La séquence chimère capable de plusieurs conformations
Ce que montre la première expérience est que l'information transmise est bien de nature conformationnelle, la séquence chimère étant capable de plusieurs conformations, et adoptant celle qui lui est « proposée » par l'ensemencement. Ce que montrent les deux expériences suivantes est qu'il existe aussi une sorte de limite de flexibilité, imposée par la séquence. Seule la séquence chimère peut prendre les deux conformations. La séquence spécifique, elle, provenant de S. cerevisiae, par exemple, ne peut adopter que sa conformation spécifique, l'inducteur en conformation C. albicans restant sans effet, alors même que s'agissant d'une chimère, il présente pour partie une séquence S. cerevisiae. Au total, donc, ce qui apparaît important, c'est la conformation du prion incident et la séquence du prion récepteur.
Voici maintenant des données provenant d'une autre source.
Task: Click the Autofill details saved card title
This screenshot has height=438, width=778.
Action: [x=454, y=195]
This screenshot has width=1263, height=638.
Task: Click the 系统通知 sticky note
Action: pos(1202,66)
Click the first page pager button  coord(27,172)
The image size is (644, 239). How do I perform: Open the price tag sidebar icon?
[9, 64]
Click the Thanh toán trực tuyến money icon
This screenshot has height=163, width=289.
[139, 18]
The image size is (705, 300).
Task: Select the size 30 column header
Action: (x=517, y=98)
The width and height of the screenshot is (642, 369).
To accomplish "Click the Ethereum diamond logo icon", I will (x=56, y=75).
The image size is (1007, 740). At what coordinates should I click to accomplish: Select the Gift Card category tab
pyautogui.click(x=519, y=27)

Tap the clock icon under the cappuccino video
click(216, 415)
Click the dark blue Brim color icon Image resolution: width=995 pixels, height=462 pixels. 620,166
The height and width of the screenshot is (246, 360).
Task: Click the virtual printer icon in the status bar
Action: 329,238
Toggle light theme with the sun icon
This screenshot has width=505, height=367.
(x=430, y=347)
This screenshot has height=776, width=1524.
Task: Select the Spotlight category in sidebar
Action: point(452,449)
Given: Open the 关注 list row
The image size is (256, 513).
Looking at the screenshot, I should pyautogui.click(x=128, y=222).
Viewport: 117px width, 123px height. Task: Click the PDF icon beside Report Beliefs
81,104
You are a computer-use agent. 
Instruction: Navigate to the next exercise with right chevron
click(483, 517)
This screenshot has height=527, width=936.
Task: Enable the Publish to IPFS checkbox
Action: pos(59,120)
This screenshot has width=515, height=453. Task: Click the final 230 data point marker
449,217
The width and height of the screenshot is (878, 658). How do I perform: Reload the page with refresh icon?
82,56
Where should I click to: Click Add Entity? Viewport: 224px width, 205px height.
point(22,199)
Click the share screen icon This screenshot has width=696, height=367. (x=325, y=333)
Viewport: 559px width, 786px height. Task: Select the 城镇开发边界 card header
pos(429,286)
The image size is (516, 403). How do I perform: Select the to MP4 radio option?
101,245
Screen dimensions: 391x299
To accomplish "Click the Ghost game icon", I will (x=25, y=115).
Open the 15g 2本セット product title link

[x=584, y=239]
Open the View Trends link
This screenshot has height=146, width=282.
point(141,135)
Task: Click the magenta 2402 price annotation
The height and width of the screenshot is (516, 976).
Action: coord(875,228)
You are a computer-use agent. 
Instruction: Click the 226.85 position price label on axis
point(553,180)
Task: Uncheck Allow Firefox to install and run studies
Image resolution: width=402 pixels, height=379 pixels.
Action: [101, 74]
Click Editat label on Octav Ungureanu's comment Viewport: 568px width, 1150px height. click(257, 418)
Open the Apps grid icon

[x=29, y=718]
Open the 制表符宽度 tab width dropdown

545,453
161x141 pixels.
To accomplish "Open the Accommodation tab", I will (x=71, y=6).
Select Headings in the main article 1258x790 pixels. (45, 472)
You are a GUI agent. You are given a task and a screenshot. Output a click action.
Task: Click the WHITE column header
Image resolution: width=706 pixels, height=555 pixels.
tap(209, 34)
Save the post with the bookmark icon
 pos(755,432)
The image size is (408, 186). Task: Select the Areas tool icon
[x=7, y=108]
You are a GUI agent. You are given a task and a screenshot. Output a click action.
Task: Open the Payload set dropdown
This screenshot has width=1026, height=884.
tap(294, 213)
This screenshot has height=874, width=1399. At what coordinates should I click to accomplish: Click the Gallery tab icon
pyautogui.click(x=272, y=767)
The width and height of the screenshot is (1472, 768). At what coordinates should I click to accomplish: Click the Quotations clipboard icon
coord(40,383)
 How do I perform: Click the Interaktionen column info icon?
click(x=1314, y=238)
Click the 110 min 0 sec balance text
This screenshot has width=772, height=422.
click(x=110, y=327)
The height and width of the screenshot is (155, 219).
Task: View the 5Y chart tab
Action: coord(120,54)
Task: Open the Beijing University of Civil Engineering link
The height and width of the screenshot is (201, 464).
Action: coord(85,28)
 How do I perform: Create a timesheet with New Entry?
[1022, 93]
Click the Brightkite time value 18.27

Les résultats in vitro ont été confirmés in vivo, dans des levures de l'une ou l'autre espèce exprimant le gène chimère, parallèlement à leur propre Sup35 spécifique : les monomères chimères ont polymérisé conformément à la conformation spécifique de l'hôte, c'est-à-dire conformément à « l'ensemencement » par la Sup35 de l'espèce. Ces résultats coïncident en outre parfaitement avec les suppositions du modèle de Prusiner. Premièrement, une même protéine peut adopter plusieurs conformations stables. Deuxièmement, ces conformations d'une protéine prion sont transmissibles à une autre protéine prion, y compris si les séquences des deux protéines sont différentes (cas de la chimère ensemencée par l'une ou l'autre protéine pure). Troisièmement, il existe une limitation de cette transmission, liée à la séquence réceptrice (cas de la protéine pure ensemencée par la chimère).
Une limite de flexibilité
Cette limitation pourrait correspondre à la barrière d'espèce. A priori, une séquence ne pourra pas prendre n'importe quelle conformation : il y a une limite de flexibilité. Toutefois, puisqu'à l'intérieur de cette limite une même protéine peut prendre différentes conformations, on peut imaginer que l'une d'entre elles corresponde à une conformation possible pour la séquence d'une autre espèce. Idéalement, pour bien comprendre la barrière d'espèce, il faudrait pouvoir attribuer à une séquence donnée un registre conformationnel. On sait qu'on en est loin, la prédiction des structure à partir des séquences étant très aléatoire - sinon, voilà longtemps que la pesante cristallographie aux rayons X aurait disparu du paysage. En attendant de pouvoir prédire le recoupement des deux registres conformationnels, et par conséquent l'abolition de la barrière d'espèce, il reste le constat. Une Prp de vache a, un jour, adopté, parmi toutes ses conformations possibles, une conformation accessible à la Prp humaine. Pour ce qui est, ensuite, de la sélection et de l'amplification au sein du cheptel, on peut tout à fait concevoir que les itérations alimentaires trop longtemps en vigueur, les vaches mangeant des vaches ayant mangé de la vache, ont fait le travail.
P. Chien et J.-S. Weissman, « Nature », vol. 410, 8 mars 2001.